◆ PROBLEM REQUIREMENTS: Only the closing portion of the entries is to be reproduced: the line containing "The width and height of the screenshot is (1489, 718)." through the very last line, exactly as written.

◆ DATA:
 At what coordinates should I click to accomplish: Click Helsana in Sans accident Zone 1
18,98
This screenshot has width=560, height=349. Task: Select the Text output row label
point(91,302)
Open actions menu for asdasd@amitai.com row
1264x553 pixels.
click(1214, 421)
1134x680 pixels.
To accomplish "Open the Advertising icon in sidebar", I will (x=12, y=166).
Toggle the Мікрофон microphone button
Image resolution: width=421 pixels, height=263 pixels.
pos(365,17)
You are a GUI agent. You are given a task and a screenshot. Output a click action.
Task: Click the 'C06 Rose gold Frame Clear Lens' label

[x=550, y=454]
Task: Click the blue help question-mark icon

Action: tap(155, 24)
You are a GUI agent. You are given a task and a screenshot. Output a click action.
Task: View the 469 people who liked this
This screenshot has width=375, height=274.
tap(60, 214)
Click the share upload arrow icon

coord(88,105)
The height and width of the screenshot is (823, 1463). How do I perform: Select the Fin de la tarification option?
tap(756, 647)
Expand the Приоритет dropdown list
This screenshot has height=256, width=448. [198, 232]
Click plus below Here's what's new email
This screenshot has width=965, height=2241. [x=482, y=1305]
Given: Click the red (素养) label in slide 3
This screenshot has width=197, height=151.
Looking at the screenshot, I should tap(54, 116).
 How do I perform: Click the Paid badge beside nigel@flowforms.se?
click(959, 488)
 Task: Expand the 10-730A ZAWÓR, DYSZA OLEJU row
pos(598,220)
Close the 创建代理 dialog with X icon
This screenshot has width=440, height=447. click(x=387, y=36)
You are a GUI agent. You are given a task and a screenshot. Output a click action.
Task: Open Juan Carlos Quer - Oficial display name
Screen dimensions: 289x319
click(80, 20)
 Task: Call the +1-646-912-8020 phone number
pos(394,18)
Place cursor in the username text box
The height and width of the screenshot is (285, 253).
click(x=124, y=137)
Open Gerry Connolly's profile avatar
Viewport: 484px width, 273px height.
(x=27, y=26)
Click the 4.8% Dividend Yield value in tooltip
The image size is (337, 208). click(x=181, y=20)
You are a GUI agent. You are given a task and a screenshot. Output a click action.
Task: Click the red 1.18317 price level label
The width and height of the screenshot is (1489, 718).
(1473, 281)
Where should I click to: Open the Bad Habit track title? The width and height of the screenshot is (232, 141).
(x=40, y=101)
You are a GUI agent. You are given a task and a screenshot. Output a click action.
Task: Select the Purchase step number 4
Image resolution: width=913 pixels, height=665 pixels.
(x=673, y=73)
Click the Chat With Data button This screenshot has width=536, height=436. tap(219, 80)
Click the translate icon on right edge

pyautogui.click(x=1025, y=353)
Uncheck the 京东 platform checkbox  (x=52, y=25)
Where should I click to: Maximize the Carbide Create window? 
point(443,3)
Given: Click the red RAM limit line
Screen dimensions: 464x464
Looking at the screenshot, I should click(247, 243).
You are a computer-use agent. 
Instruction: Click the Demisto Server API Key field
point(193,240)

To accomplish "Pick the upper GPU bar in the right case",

◆ OUTPUT FOR THIS TASK:
The width and height of the screenshot is (1489, 718).
(1473, 281)
Where should I click to: Open the Bad Habit track title? The width and height of the screenshot is (232, 141).
(x=40, y=101)
You are a GUI agent. You are given a task and a screenshot. Output a click action.
Task: Select the Purchase step number 4
Image resolution: width=913 pixels, height=665 pixels.
(x=673, y=73)
Click the Chat With Data button This screenshot has width=536, height=436. tap(219, 80)
Click the translate icon on right edge

pyautogui.click(x=1025, y=353)
Uncheck the 京东 platform checkbox  (x=52, y=25)
Where should I click to: Maximize the Carbide Create window? 
point(443,3)
Given: Click the red RAM limit line
Screen dimensions: 464x464
Looking at the screenshot, I should click(247, 243).
You are a computer-use agent. 
Instruction: Click the Demisto Server API Key field
point(193,240)

To accomplish "Pick the upper GPU bar in the right case",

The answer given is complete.